In the present study, mean value of a large data matrix, obtained during 4-year (2007 to 2010) monitoring program is subjected to different multivariate statistical techniques to extract information about the similarities or dissimilarities between sampling sites, identification of water quality variables responsible for spatial and temporal variations in nutrient and organic loadings in the Mahanadi river basin. The specific objectives are to
i) Identify several zones with different water quality.
ii) Extract the parameters that are responsible for nutrient and organic loadings in the river system.
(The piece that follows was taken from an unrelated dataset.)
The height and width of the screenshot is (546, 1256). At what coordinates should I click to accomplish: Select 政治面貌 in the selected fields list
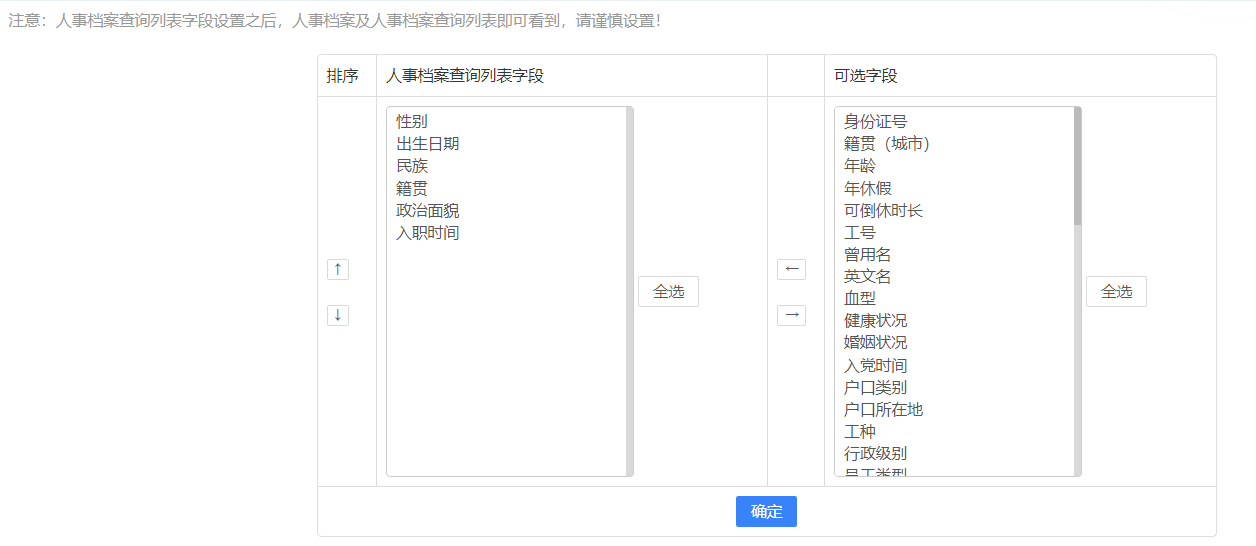coord(428,211)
iii) Generate a good approach to assess the water quality reasonably that can be helpful to the managers to take the valuable measures to manage the water resource effectively.
2. STUDY SITES:
The Mahanadi river system is the third largest in the peninsula of India and the largest river in Orissa state. The basin extends over an area approximately 141,600 km2 out of which 65,628 km2 lies in Odisha occupying 42.15% of the state geographical area. Out of its total length of 851 km it covers 491 km in the state of Odisha with a peak discharge of 44,740 m3/s (Konhauser et al.1997). The geographical co-ordinates of Mahanadi basin (figure-1) lying in Odisha lies between 82010' to 86050' East longitudes and 19030' to 22015' North latitudes. River Mahanadi originates from a small pool located at about 6 km from Pharsiya village in the Amarkantak hills of Bastar Plateau, which lies on the extreme south east of Raipur district of Chhattisgarh state. Ib, Ong, Tel are the main tributaries while Kathajodi , Kuakhai, Devi, and Birupa are the major distributaries of Mahanadi in Odisha. It flows over different geological formations of Eastern Ghats and adjacent areas and joins the Bay of Bengal at Paradip after dividing into different branches in the deltaic area. Along it’s course the Mahanadi receives untreated or partially treated effluents from various large and small scale industries as listed in Table-1 and urban centres such as Sambalpur, Jagatpur and Paradip in Odisha (Radhakrishna 2001).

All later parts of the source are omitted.